Dalam pertemuan Prabowo – SBY kemarin malam menguatkan potensi merapatnya Demokrat dalam KMP. Kehadiran Agus H. Yudhoyono (AHY) masuk dalam LEVEL SIMBOLIS tentang koalisi yang sedang dijajaki. Agus digadang bakal mendampingi Prabowo di Pilpres 2019. Tak banyak diketahui apa peran AHY dalam agenda tersebut, pasalnya Demokrat lebih sering menyebutnya sebagai ikon baru partai dan direktur eksekutif The Yudhoyono Institute. Tak tersiar jabatan struktural di internal partai baginya. Sebenarnya, sangat beralasan jika Gerindra terus melobi Demokrat karena kebutuhan syarat dukungan kursi DPR (minimal 20%). Praktis kombinasi KMP tersisa (Gerindra + PKS) hanya 18.6%. Demokrat adalah partai yang paling potensial, walaupun masih ada PAN yang mulai menunjukkan gelagat segera menyeberang dari koalisi pemerintah.

Banyak analis memprediksi fragmentasi basis pemilih Pilpres 2019 akan menduplikasi komposisi Pilkada DKI Jakarta 2017. Pertarungan adu masif antara kubu nasionalis dengan agamis akan kembali terhelat. Di LEVEL GRASSROOT, mayoritas pendukung Gerindra-PKS-PAN-Demokrat mampu membawa kemenangan kepada Anies & Sandi di Pilkada lalu.
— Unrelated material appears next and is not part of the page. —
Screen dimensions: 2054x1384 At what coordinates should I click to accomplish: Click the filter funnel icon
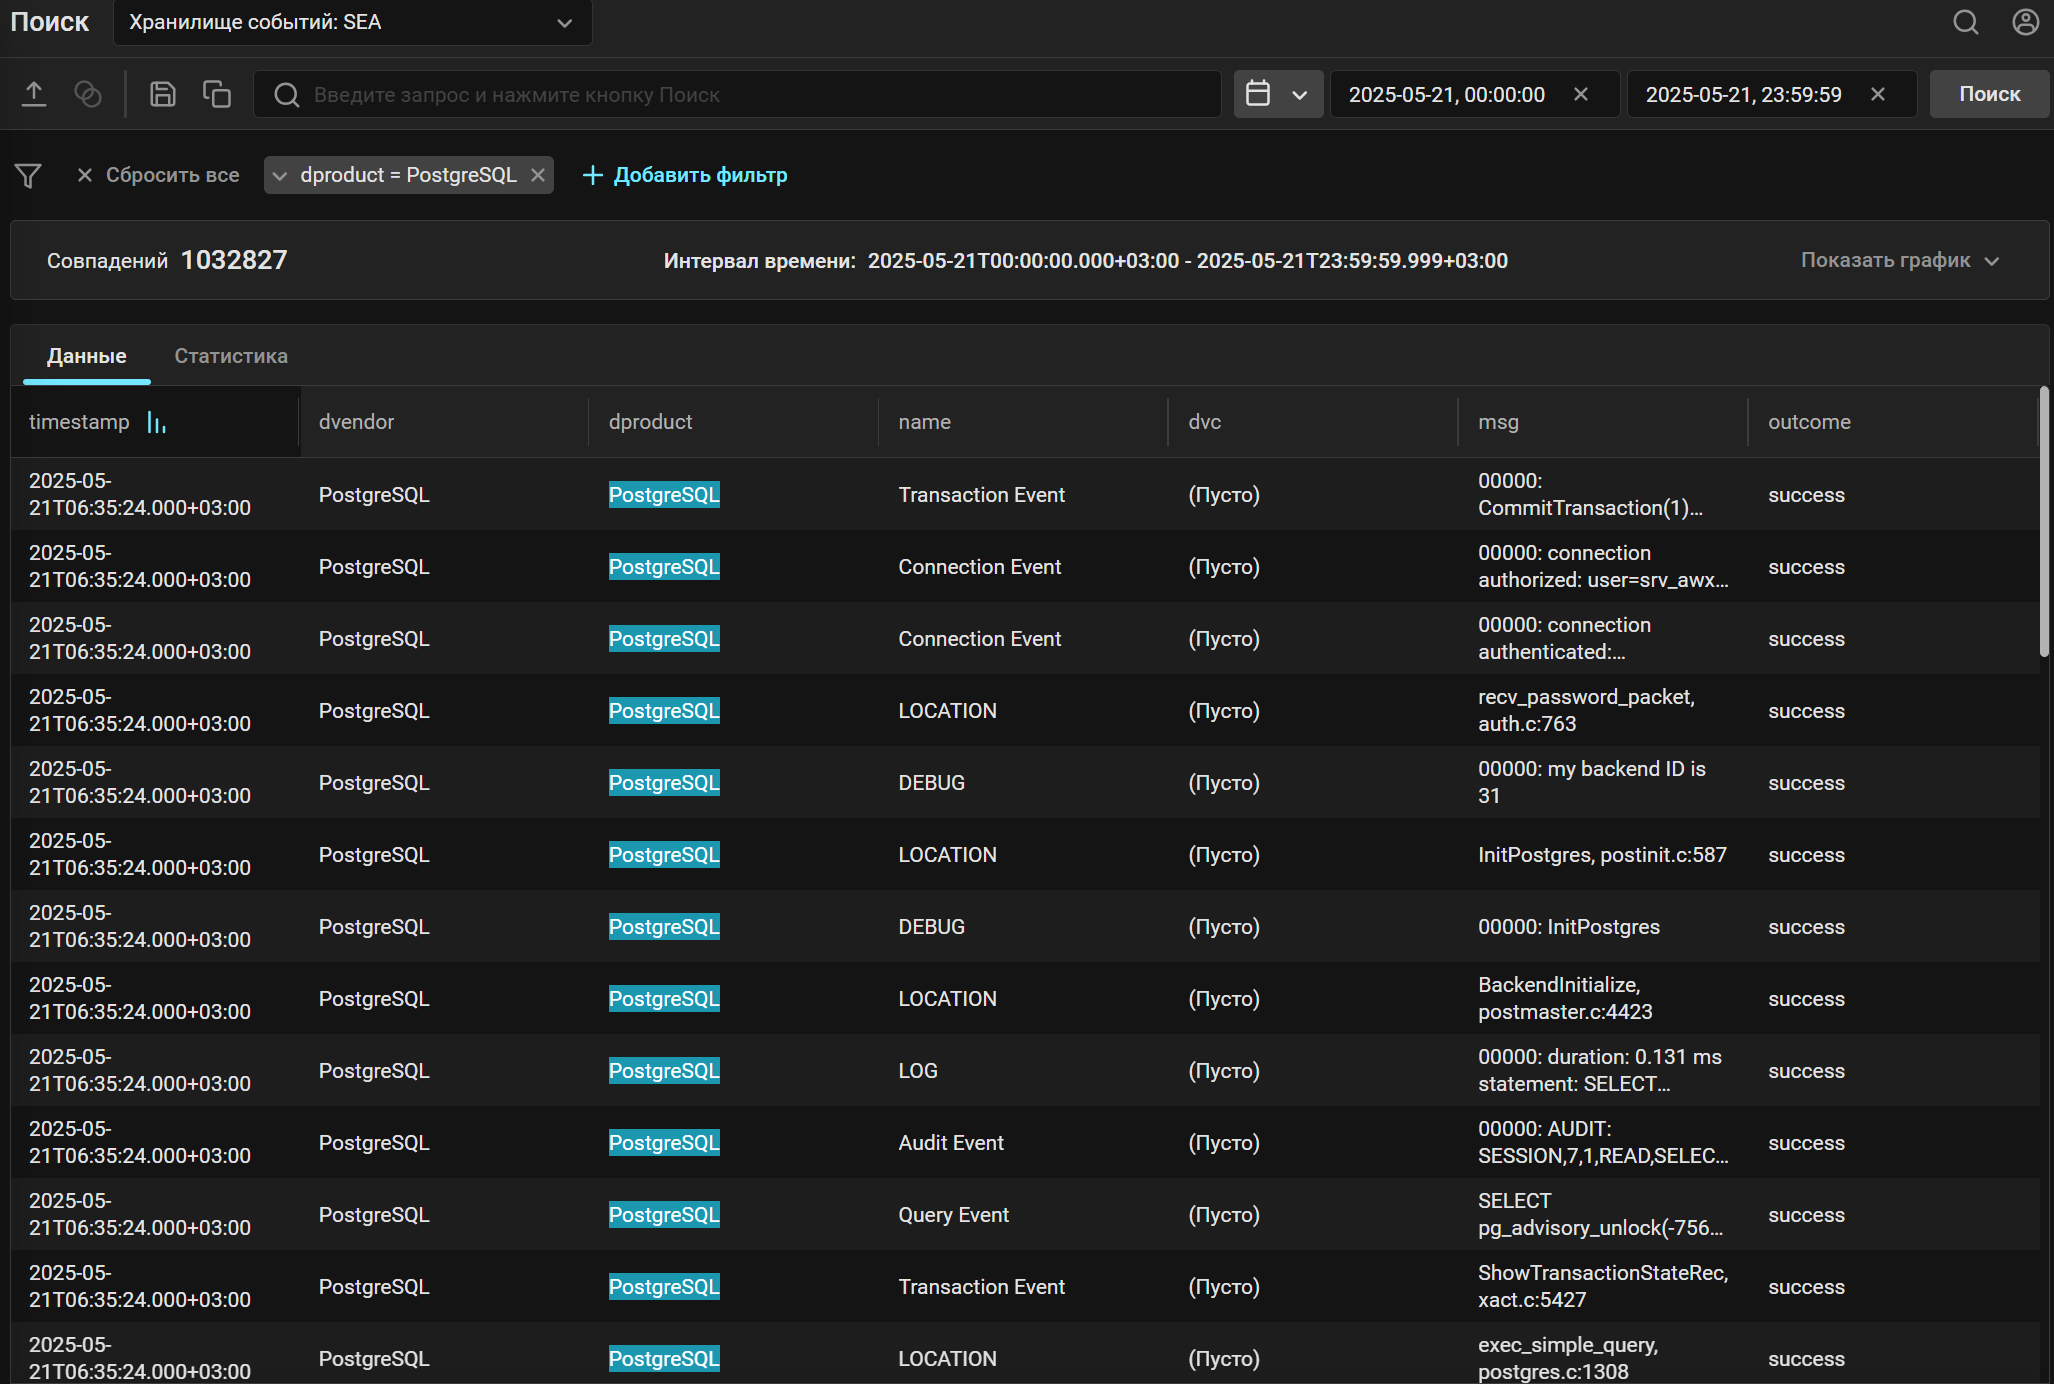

Premis ini yang digunakan para analis bahwa ada upaya pembubaran/penyingkiran ormas-ormas (Islam radikal) lewat Perppu Ormas yang merupakan lumbung suara bagi kubu KMP. Pemerintah dituding menggunakan kekuasaan dan regulasi untuk mendisain kemenangan di Pemilu 2019.


Fenomena KMP sejatinya menjadi parameter peningkatan demokrasi Indonesia, lantaran dalam era presidensial belum ada pelembagaan permanen sebagaimana model yang dijalankan KMP. Jika merujuk penelitian Tuswoyo, kini representasi oposisi lebih banyak. Apalagi ada model oposan tunggal yang diperankan oleh Demokrat. Bahkan, oposisi pernah menjadi mayoritas di awal pemerintahan Jokowi-JK. Sebuah fenomena yang jarang ditemui dalam sistem proporsionalitas di mana partai pemenang pemilu justru menjadi minoritas. Ini menjadi fakta adanya celah dari upaya rekayasa pemilu menuju multi partai sederhana dan sistem presidensial. Idealnya, kuantitas oposisi terjaga pada batas tertentu agar tidak memacetkan hubungan politik (political deadlock) dalam hubungan presiden-DPR. Jika, pada akhirnya “perjuangan” partai oposisi mampu memenangkan pemilu, mereka telah bekerja efektif yang secara tidak langsung turut memberi pengaruh positif terhadap pelembagaan partai oposisi (Tuswoyo: 2016).